The next day, we did some sightseeing with a guide and then headed to the shows. We were all feeling physically better, although we were still rather horrified by the whole event that had happened. We played the second show and as I was walking to the dressing room to meet up with the band I saw a sight that made my blood run cold. The man whose house and party we trashed was making his way towards us with several huge paper bags. I ran into the room and slammed the door. When I told the band about it, they were all horrified. We didn't know what to do. We just knew we didn't want to face the man again. But the decision was taken out of our hands as the local promoter unlocked the door and led him in to confront us.

And in he walked, with a big smile on his face. We stammered out an apology, but he told us that we didn't owe him one. He should have listened to us when we said we didn't want to drink. He felt bad about the whole thing. But somehow, this made me feel even worse. I held my tongue though. He then proceeded to hand out gifts to each and every one of us. He gave me a large bottle of red wine. He said that he had made it himself and if I drank the whole bottle, I wouldn't have a hangover. It was a nice gesture, but at the time, I was still thinking that I'd never drink alcohol again. (That lasted until about the next day.) We thanked him and he headed home. And we never saw him again.

I look back on this event with lots of mixed feelings. I can laugh about it now due to its absurdity. But I still feel a lot of embarrassment and shame. I realize that we protested about drinking before it happened, but I also realize that I should have put my foot down and refused. It makes me sad because one of the great things about touring was being invited into people's homes and experiencing life they way they lived it. This is something that few tourists get to experience and I savored it each and every time a local would let me into their lives for an hour or a day. This was a one-of-a-kind experience and I blew it. I'll regret that for the rest of my life. And I've never let anything get in the way of experiencing local life again anywhere I've gone.

I also feel bad because shortly after we left Georgia, it all came to an end and the Communist regime fell. Georgia went through a series of upheavals and violent revolutions and I suspect that most of the people we met there, including this man, were killed during those early years of freedom. I know I was writing to several people there and suddenly I never heard from them again after the revolutions broke out. (The same thing happened when Yugoslavia entered into its war.) I would love to go back there some day, but I know I would probably find a country that was much different than the one I visited.

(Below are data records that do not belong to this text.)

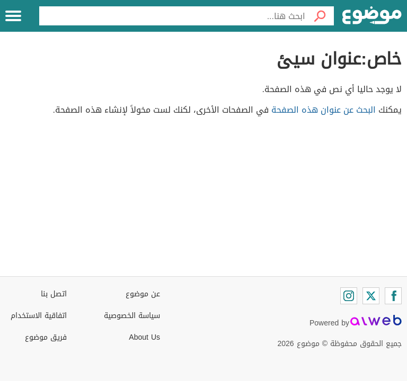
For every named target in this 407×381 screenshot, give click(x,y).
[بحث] (319, 15)
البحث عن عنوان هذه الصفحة (323, 110)
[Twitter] (370, 295)
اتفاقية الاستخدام (39, 316)
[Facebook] (393, 295)
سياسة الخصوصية (132, 316)
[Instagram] (348, 295)
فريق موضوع (46, 337)
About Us (144, 337)
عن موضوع (143, 294)
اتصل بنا (54, 294)
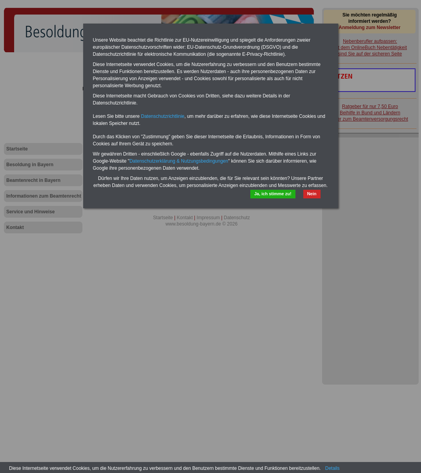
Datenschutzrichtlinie (162, 116)
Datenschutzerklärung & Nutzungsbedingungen (178, 161)
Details (332, 468)
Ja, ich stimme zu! (273, 193)
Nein (312, 193)
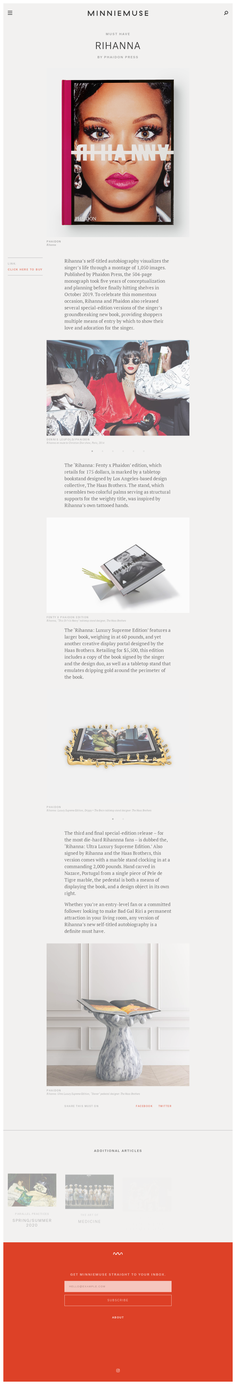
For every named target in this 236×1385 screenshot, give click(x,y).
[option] (118, 397)
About (118, 1317)
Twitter (165, 1110)
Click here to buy (25, 274)
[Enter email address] (118, 1291)
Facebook (144, 1110)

I took the wine he gave me home and put it in my wine rack. It stayed there for over ten years. One day, Skip and I were looking at it and wondering what it would taste like, we went ahead and opened it. We expected vinegar, or at the very least, a bad, cheap wine. What we tasted was a very good red wine that any wine maker would have been proud to call his own. I wish I could tell that man that and apologize to him once more.

There were more fun happenings in Tbilisi. There was a fun experience with local food. There was the Armenian earthquake, which trapped us there for several extra days. And there was the flight out, shared with goats and chickens. But when I think of the Russian tour, a tour that ended with me having a mini-nervous breakdown, this is the memory that is first in my mind.